Shimon Peres never stopped seeking. He was always looking for new solutions to old problems ― and even ancient enmities. The older he got, the more he looked ahead, observing how the world was changing and what it would mean, including for the survival of Israel, the nation of which he was among the founding generation.
This journey took him along markedly different paths at different times. As has been widely remarked, he went “from Dimona to Oslo,” that is, from shepherding Israel’s nuclear weapons capacity to sharing a Nobel Peace Prize with Israel’s late former Prime Minister Yitzhak Rabin and late Palestinian leader Yasser Arafat for his role negotiating a peace accord with the Palestinians.
‘There are no front lines in war or peace.’
One of Peres’ more endearing attributes, which I came to appreciate when I edited his syndicated column during his few years out of some or another office, was to compress his observations into apt aphorisms. Once, when discussing the turn of the Western press from hard news to mass infotainment in a conversation with the Hollywood director Sydney Pollack, he quipped: “In many ways the media today makes dictatorship impossible. But it also makes democracy intolerable.” Noting how terrorism, cyberattacks, ballistic missiles, economic interdependence and the planetary reach of the media erased borders, he said in a separate conversation, “there are no front lines in war or peace.“
‘A Jewish state is not a religious notion but a democratic one.’
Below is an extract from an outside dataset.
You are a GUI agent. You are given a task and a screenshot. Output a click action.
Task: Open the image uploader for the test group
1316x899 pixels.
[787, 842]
For an aging politician, he was quick to grasp the disruptive impact of the internet. “The power of governments was largely due to the monopoly they had over the flow of knowledge,” he said in a conversation with Microsoft founder Bill Gates in the late 1990s in Davos, Switzerland. “But ever since knowledge has become available to all, a new dynamic has been set in motion and cannot be stopped.” He continued:
Each and every citizen can become his own diplomat, his own administrator, his own governor. The knowledge to do so is available to him. He is no longer inclined to accept directives from on high as self-evident. He judges for himself.
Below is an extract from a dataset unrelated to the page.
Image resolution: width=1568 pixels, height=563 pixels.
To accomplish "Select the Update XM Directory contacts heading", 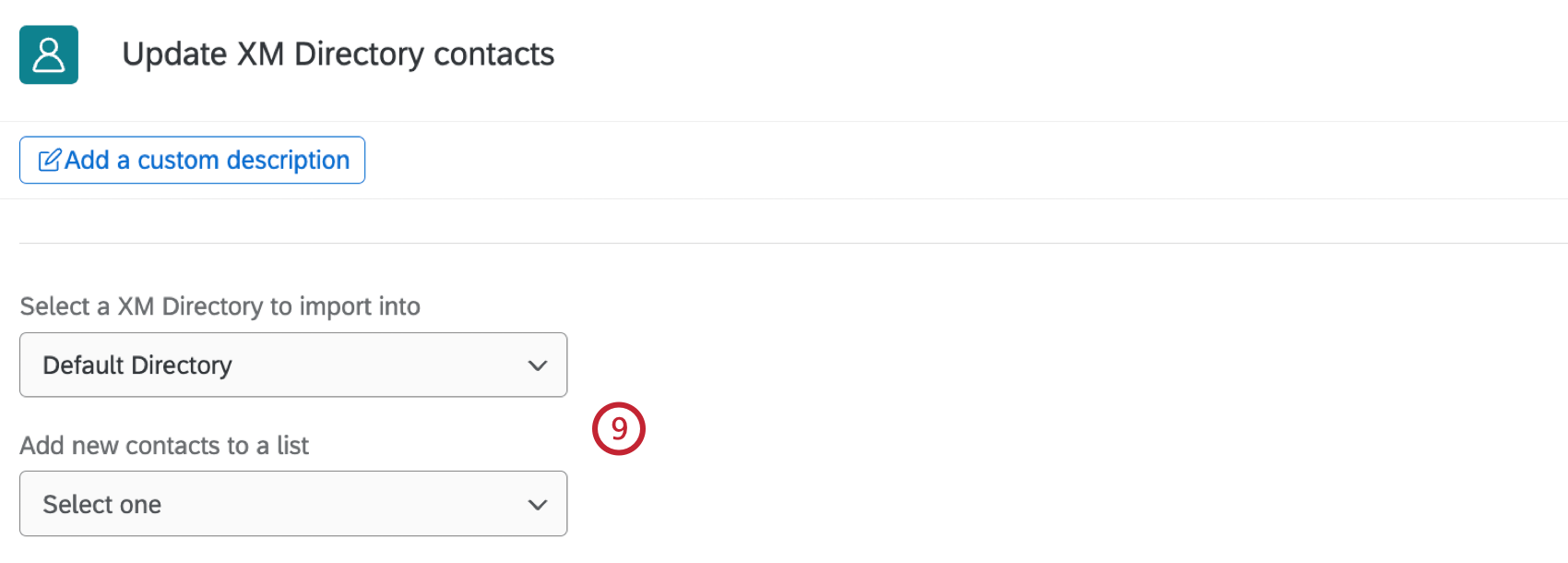I will pos(338,54).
Throughout all the twists and turns of his life and the changes he witnessed, Peres hewed to clear-minded realism about Israel and Zionism not shared by current Prime Minister Benjamin Netanyahu and his hard-line allies. Writing on the 10th anniversary of the Oslo Accords in 2003, he responded to the critics:
Those who advocated a ‘Great Israel,’ the ones that opposed a Palestinian state … are the very ones that created the greatest illusion in the annals of Zionism. Namely, that it is possible to maintain a Jewish and democratic state on all of the territory that lies between the River Jordan and the sea. On this stretch of land live 5.5 million Jews and 4.5 million Palestinians. If a division of territory is not effected, within a decade, the Arab minority will have become an Arab majority. Israel will no longer be a Jewish state or, alternatively, will stop being a democratic state.
A Jewish state is not a religious notion but a democratic one: the creation of one place in the world where the Jewish people are in the majority. Should the Jewish people lose their majority, they will turn into exiles in their own country. And the 100-year effort to build a Jewish and democratic state will have gone down the drain. And if an attempt will be made to rule, not by the strength of a majority, but by the strength of force, then we shall have betrayed the ethical values of the Jewish people.
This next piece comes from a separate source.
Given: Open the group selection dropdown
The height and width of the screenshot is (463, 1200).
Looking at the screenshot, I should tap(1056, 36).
When Yasser Arafat died in 2004, Peres wrote a kind of eulogy:
The passing of a father is always a cause for deep grief. But it is also an opportunity to emerge as a mature adult. The world is watching now the orphaned Palestinian people. The world hopes to see them take control of their own fate, bid farewell to their dreams of youth, and exhibit the courage to live in this world as it is, rather than as they wish it to be.
At this moment of his own passing, one wonders if what Peres said of Arafat may apply as well to Israel.